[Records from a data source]
§
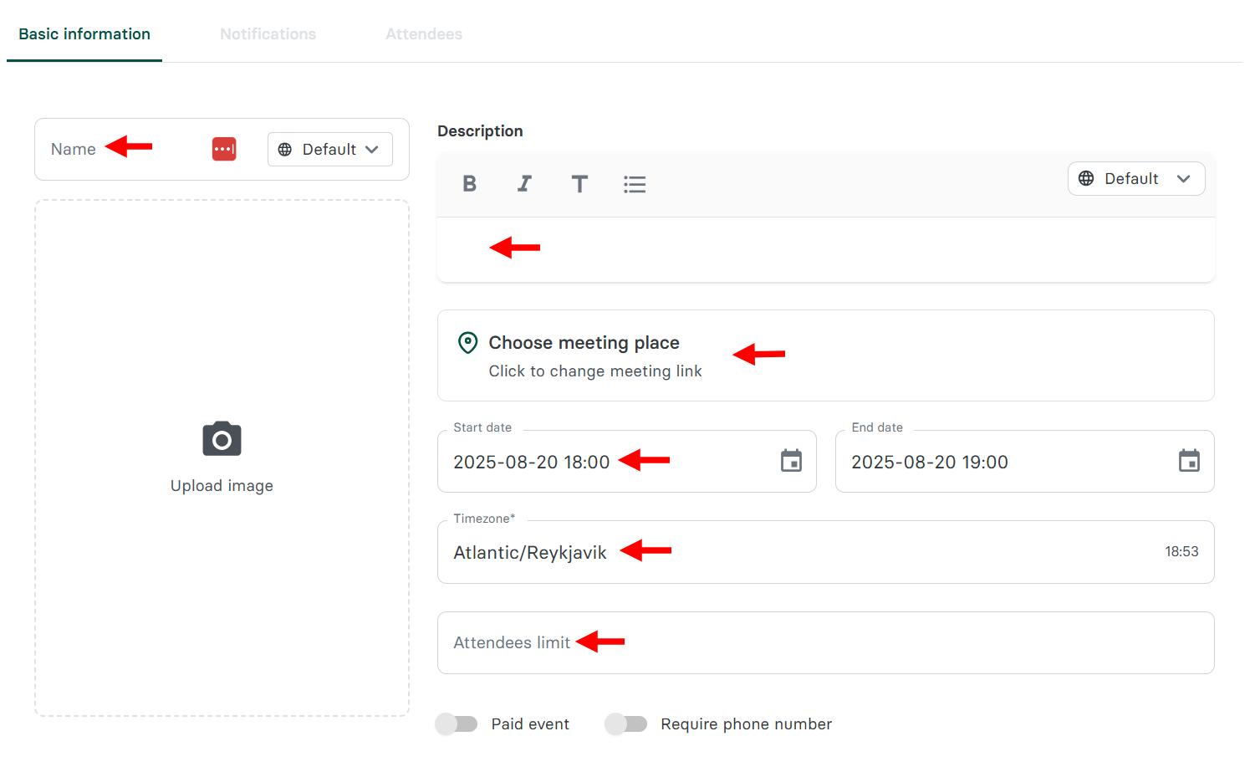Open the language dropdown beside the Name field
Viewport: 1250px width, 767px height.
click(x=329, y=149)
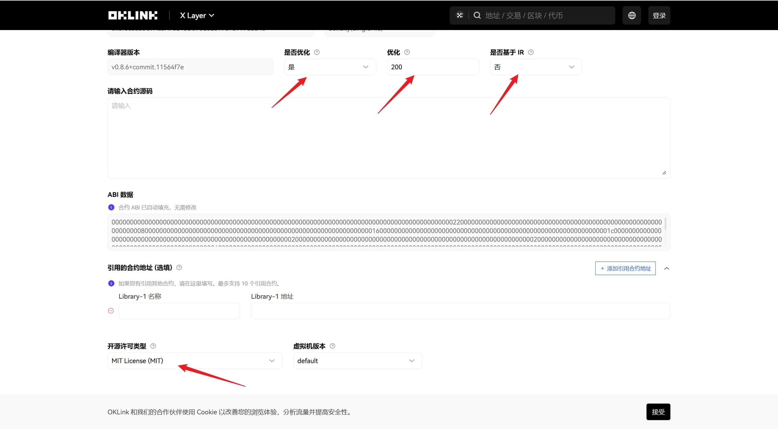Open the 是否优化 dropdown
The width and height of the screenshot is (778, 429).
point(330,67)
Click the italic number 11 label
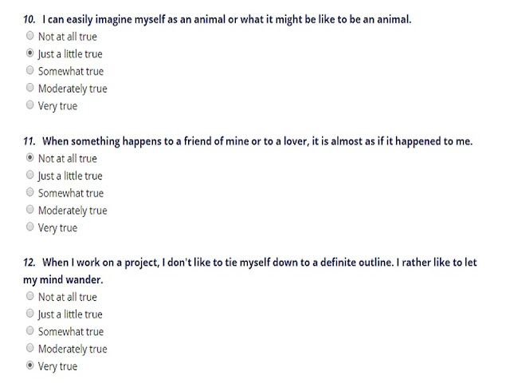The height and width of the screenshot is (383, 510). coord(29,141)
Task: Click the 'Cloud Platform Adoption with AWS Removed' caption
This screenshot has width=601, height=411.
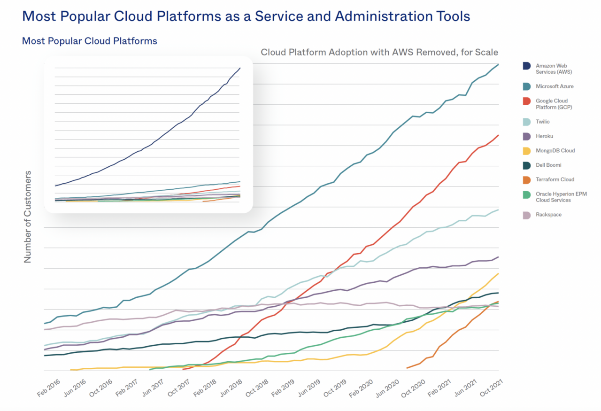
§
Assigned task. In the records above, find the line that contains "Click the italic number 11 label". Retype it and every line after it, exactly, leaving out all pictures.

Solution to this problem.
Click the italic number 11 label
The height and width of the screenshot is (383, 510). coord(29,141)
Task: Click the 'Cloud Platform Adoption with AWS Removed' caption
This screenshot has width=601, height=411.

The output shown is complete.